#### WHAT YOU NEED TO DO:
**a.** Reproduce the part of the inflation report from "Wednesday March 17, 2021" to "inflation target (9%).".
**b.** Turn the paragraph of the inflation report that begins "The inflation spiral this time" into a short list that keeps its main facts.
**c.** Continue the report on February consumer price inflation from the point where it stops.

--- PAGE TEXT ---

Wednesday March 17, 2021 / 09:13 AM / by FDC / Header Image Credit: FDC
The consumer price index spiked further in February by 0.86% to 17.33%, marginally higher than FDC forecast (17.2%). This is the highest inflation level in the last 48 months. Consumer price inflation jumped sharply since September 2019 after the land borders were closed to curb smuggling and encourage local production. At the current level, headline inflation is almost 100% above the upper band of the CBN's inflation target (9%).
The inflation spiral this time is driven mainly by rapidly increasing ways and means advances (money supply saturation), commodity supply disruptions, forex rationing & exchange rate pass-through. Currency adjustments have affected all imported commodities - wheat, dairy products, etc. Cost push inflation increased partly due to re-pricing of PMS and kerosene.
The month-on-month inflation has oscillated in the last few months. It increased by 0.05% to 1.54% (20.22% annualized) in February after a 0.12% decline in January. If the rise in the monthly rate becomes a point of inflection rather than a blip, the chances of a more hawkish monetary policy stance increases in H2'21.
Core inflation rises to 12.38%
Core inflation, which is inflation less seasonalities rose sharply by 0.53% to 12.38% in February. However, on a monthly basis, it fell slightly by 0.05% to 1.21%. This is largely due to currency pressures, higher PMS price and electricity tariff hike. The highest price increases were recorded in air and road transport (PMS price increase), medical services, pharmaceutical products, repair and maintenance of vehicle.

--- DATA SECTION ---

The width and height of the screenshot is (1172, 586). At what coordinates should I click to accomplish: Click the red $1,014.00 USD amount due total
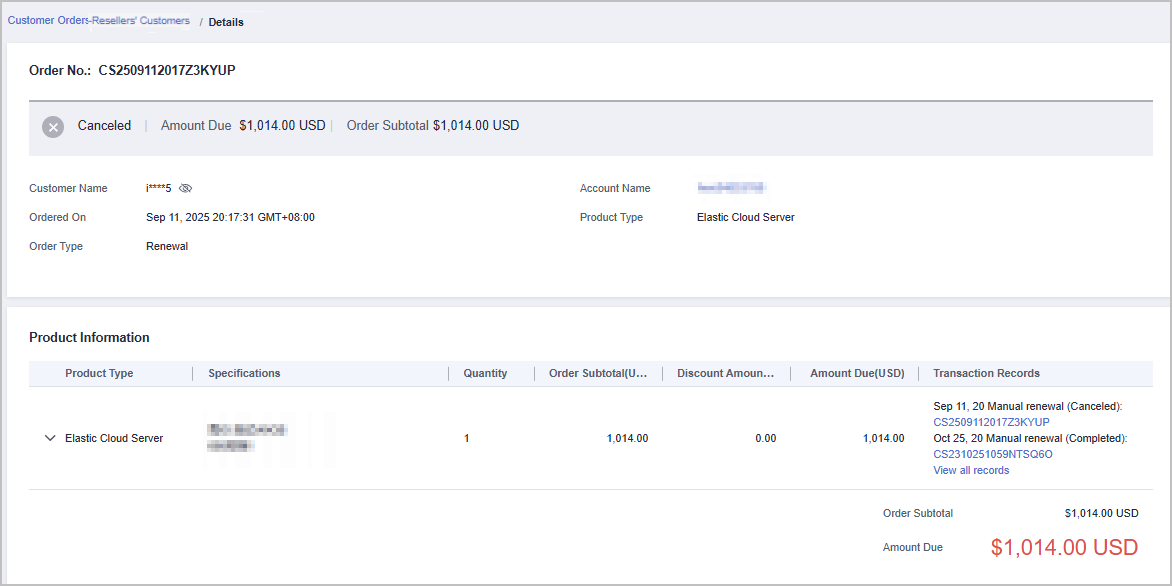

---

#### RESULTS FOR EACH TASK:
**a.**
Wednesday March 17, 2021 / 09:13 AM / by FDC / Header Image Credit: FDC
The consumer price index spiked further in February by 0.86% to 17.33%, marginally higher than FDC forecast (17.2%). This is the highest inflation level in the last 48 months. Consumer price inflation jumped sharply since September 2019 after the land borders were closed to curb smuggling and encourage local production. At the current level, headline inflation is almost 100% above the upper band of the CBN's inflation target (9%).

**b.**
- Main drivers of the inflation spiral: rapidly increasing ways and means advances (money supply saturation), commodity supply disruptions, forex rationing, and exchange rate pass-through
- Currency adjustments have affected all imported commodities, such as wheat and dairy products
- Cost push inflation rose partly because PMS and kerosene were re-priced

**c.**
Food inflation at a record high - 21.79%
The year-on-year food inflation jumped 1.22% to 21.79% in February. On a month-on-month basis, it inched up 0.06% to 1.89%. This rise in the food index was caused by supply shortages, currency pressures and forex restrictions. The commodities that recorded the highest price increases were bread and cereals, potatoes, yam and other tubers, meat, food products, fruits, vegetable, fish and oils and fats.
Rural and Urban
In February, the annual urban and rural sub-indices increased sharply. Urban inflation rose by 0.89% to 17.92% while the rural sub-index edged higher by 0.85% to 16.77%. On a monthly basis, both sub-indices recorded marginal increases. The urban sub-index was up 0.06% to 1.58% while the rural sub-index rose by 0.04% to 1.50%. The rural-urban inflation differential edged higher to 1.15% from 1.11% in January.
Cross River state recorded the lowest inflation rate (12.97%), followed by Kwara (14.25%) and Enugu (14.73%). However, the states with the highest inflation rates were mainly in the North - Kogi (24.73%), Bauchi (22.92%), and Ebonyi (20.45%).
Nigeria faces an upward Philips curve
The combination of rising inflation and higher unemployment (33.3%) suggests that the trade-off between inflation and unemployment as espoused by the Philips curve no longer exists i.e. Nigeria now has an upward Philips curve. The CBN noted that inflation above 12% is growth retarding. Output constraints will reduce the ability to create jobs, thus increasing the level of unemployment in the country. Rising inflation and unemployment will worsen the country's misery level and could trigger social unrest. Addressing both challenges will require 'sequencing' i.e. attacking one challenge before the other. Moreover, inflation is a monetary phenomenon while unemployment is a fiscal phenomenon.
SSA Regional Trend - All recorded price increases
The current inflation rate (17.33%) places Nigeria as the country with the 8th highest inflation rate in Africa. Inflation data released across sub-Saharan Africa (SSA) indicates a general increase in consumer prices. This upward price movement was largely driven by higher food and energy costs. With the exception of Zambia, all the SSA countries left their monetary policy rate unchanged. The increase in Zambia's policy rate was to anchor inflation expectations and restore macroeconomic stability.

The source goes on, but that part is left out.